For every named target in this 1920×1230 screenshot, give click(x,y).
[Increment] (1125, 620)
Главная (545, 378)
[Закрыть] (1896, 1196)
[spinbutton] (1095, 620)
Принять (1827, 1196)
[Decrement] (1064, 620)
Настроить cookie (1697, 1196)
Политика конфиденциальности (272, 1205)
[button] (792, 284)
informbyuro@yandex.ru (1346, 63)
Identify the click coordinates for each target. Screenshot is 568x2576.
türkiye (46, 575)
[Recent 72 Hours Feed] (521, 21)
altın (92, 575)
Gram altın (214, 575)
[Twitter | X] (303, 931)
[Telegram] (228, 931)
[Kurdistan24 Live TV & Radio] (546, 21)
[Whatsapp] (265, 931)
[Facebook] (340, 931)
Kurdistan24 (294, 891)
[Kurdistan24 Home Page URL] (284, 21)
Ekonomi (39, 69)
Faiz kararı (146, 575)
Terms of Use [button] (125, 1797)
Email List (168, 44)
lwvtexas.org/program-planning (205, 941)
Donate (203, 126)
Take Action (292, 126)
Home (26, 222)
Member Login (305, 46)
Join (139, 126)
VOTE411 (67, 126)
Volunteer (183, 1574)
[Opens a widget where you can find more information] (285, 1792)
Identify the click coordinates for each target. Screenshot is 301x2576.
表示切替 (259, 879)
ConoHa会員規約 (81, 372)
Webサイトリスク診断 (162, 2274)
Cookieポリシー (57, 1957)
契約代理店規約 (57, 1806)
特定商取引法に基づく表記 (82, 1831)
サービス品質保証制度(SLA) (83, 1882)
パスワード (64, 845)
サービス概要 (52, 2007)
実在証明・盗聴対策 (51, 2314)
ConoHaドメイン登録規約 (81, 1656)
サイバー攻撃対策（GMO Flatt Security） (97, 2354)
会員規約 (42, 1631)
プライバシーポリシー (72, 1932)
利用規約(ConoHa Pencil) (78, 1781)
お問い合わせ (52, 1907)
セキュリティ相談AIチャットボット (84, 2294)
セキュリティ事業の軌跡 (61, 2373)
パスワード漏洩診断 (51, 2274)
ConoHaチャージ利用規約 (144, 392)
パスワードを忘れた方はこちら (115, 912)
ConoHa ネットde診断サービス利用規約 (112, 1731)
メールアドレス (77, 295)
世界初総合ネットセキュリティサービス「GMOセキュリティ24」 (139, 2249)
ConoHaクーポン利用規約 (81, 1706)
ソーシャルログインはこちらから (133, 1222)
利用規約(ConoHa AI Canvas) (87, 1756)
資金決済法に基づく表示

*WHAT IS BEING ASKED*. Word for word, reproduce the lines of the listing from the first one through the line containing "informbyuro@yandex.ru (1346, 63)", and no more.

*SOLUTION TO THIS PROBLEM*.
For every named target in this 1920×1230 screenshot, give click(x,y).
[Increment] (1125, 620)
Главная (545, 378)
[Закрыть] (1896, 1196)
[spinbutton] (1095, 620)
Принять (1827, 1196)
[Decrement] (1064, 620)
Настроить cookie (1697, 1196)
Политика конфиденциальности (272, 1205)
[button] (792, 284)
informbyuro@yandex.ru (1346, 63)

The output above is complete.